Quattro i paragrafi che raccolgono i testi, Il dramma di Dio e il dramma dell’uomoIntercettati dalla verità stessaLineamenti di un volto comuneImmersi nella storia, e mostrano ancora di più cosa possa legare tante persone di Paesi diversi, di storie diversissime che, senza programmarlo, convergono in un punto, in un “centro” – l’esperienza – dal quale si accendono nuove cose, un nuovo gusto, una nuova conoscenza, capace di entrare in merito ai particolari problemi e temi del mondo contemporaneo. 

Dove la domanda si accende indica proprio quel punto in ognuno di noi dal quale desidereremmo che si muova ogni idea e dinamica; indica che oggi più che mai è necessario dare vita e fisionomia a questo incontro con l’esperienza, con l’altro.

Dodici riflessioni che coinvolgono la dinamica di diverse espressioni dell’uomo, dall’arte, alla scienza, al metodo della ragione, alle relazioni sociali, all’esigenza di un significato ultimo.
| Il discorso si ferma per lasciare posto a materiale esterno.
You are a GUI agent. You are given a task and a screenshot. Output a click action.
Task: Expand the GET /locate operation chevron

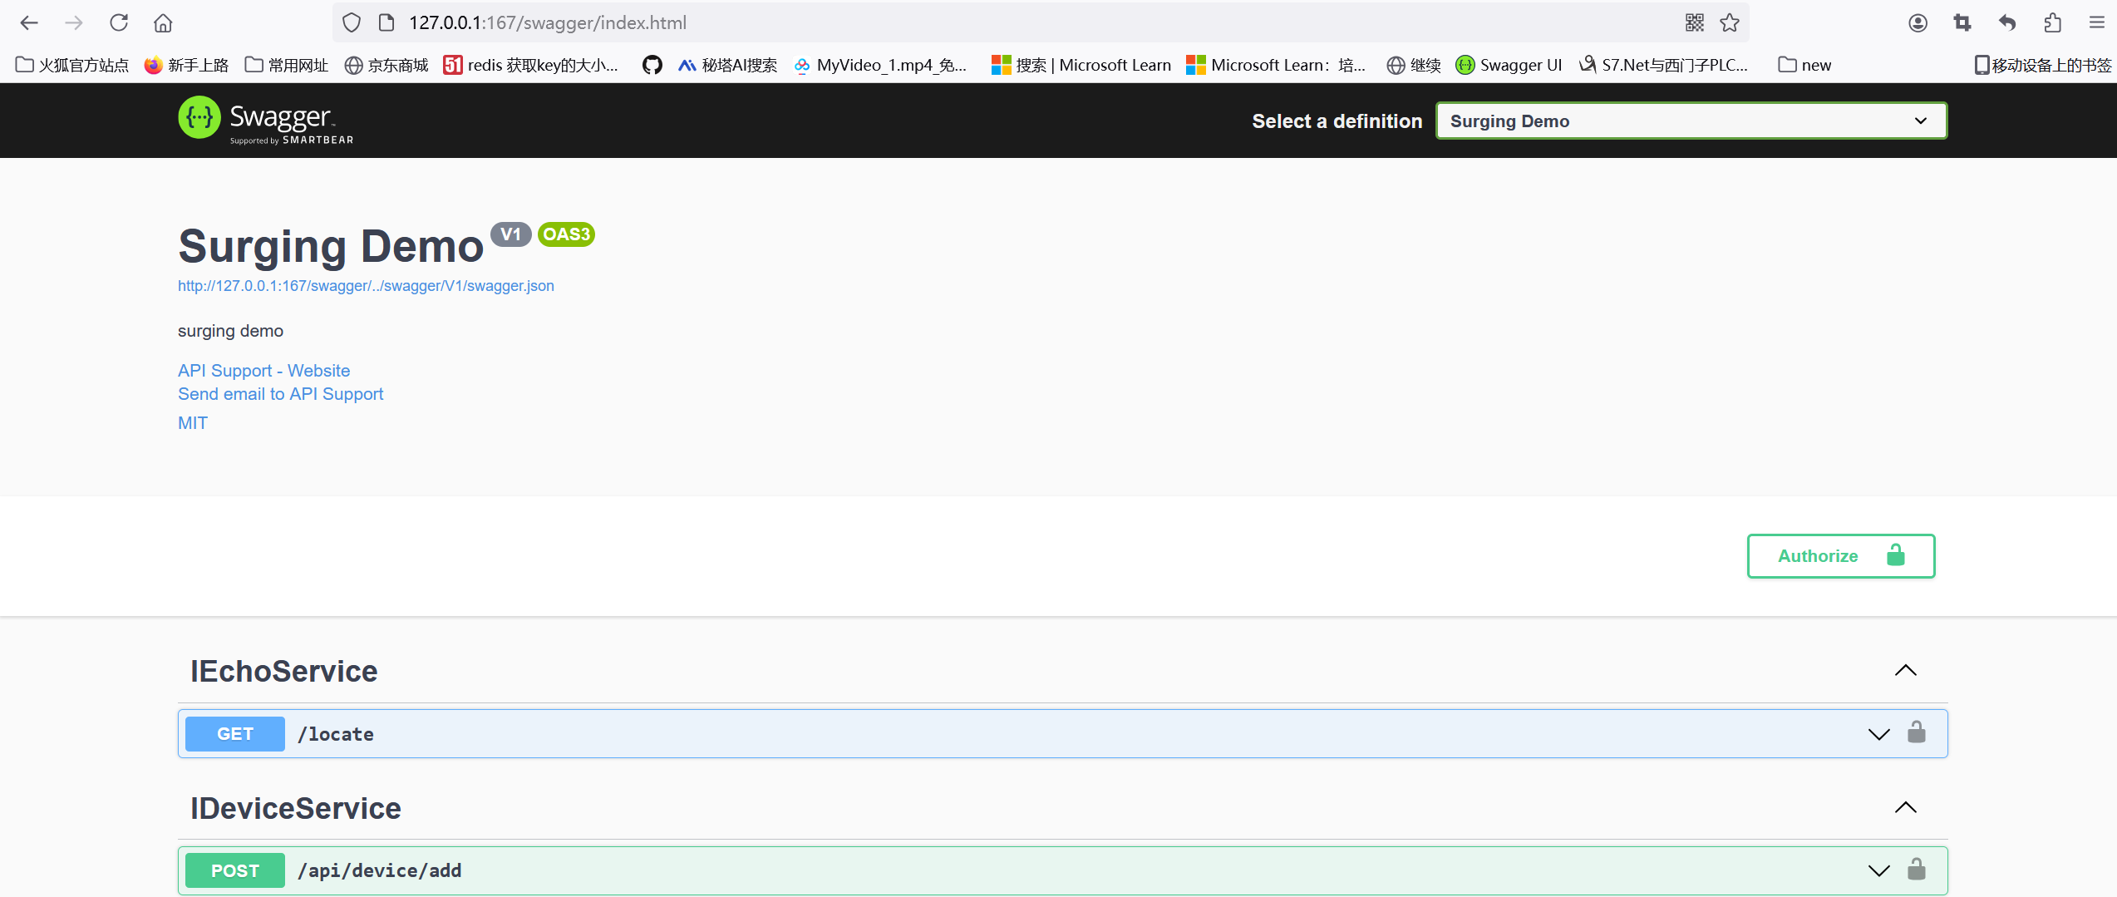point(1878,734)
Ed entrano nel merito della realtà, verificando la propria proposta ma anche le riduzioni, perdite, astrazioni che l’uomo subisce per inerzia del suo cuore o cospirazione contro di esso. “Ogni problema che riguarda uno degli aspetti dell’uomo riguarda anche tutto l’uomo” avvertiva lo scienziato Alexis Carrel.
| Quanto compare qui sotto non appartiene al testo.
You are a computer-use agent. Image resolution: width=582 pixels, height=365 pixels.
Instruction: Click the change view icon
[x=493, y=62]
Un libro sui generis perché documento del tentativo di un’unità, del conoscere, del sapere, unità da tutti evocata o cercata, aspirazione e ideale di ogni cultura e di ogni uomo autentico, ma senza liquefare il volto dell’io in un mare di genericità, come il potere amante della “cultura” vorrebbe, ma rilanciandone la concreta libertà.
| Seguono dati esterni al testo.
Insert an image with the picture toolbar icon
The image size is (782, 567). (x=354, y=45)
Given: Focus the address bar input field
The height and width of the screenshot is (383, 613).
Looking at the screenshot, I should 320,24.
Racconta bene l’episodio citato dalla Prefazione di Luca Doninelli: “Leggendo i nomi degli amici che, via via, si sono legati c'è di che restare sbalorditi (…) aggiungo Giuseppe Pontiggia, che proprio al CMC volle regalare la sua ultima apparizione pubblica, a pochi mesi dalla morte, con una commovente testimonianza personale a commento del Canto XXVI dell'Inferno. L'Ulisse di Dante rappresentava per Pontiggia la persuasione ingenua secondo cui la cultura salva la vita: una persuasione che lui stesso aveva perseguito con ostinazione, e della cui miopia si rendeva conto solo adesso. Questa testimonianza fu per me - che nell'occasione facevo da presentatore - la conferma dell'intuizione culturale, e direi anche estetica, che aveva generato il CMC: la passione per la cultura non nasce dai libri, ma da un incontro. Proprio come affermò don Giussani nell'incontro inaugurale (edito nel libro) del Centro: Dal senso religioso a Cristo, ossia: da una passione interiore all'incontro umano, concreto, fisico, che ci spalanca al senso pieno di quella passione”.

La stranezza, la controtendenza dunque, è che questi uomini siano stati a loro volta colpiti, fino a dar vita ad amicizie durature, forti e senza condizioni di nessun tipo (politico, culturale, religioso o altro).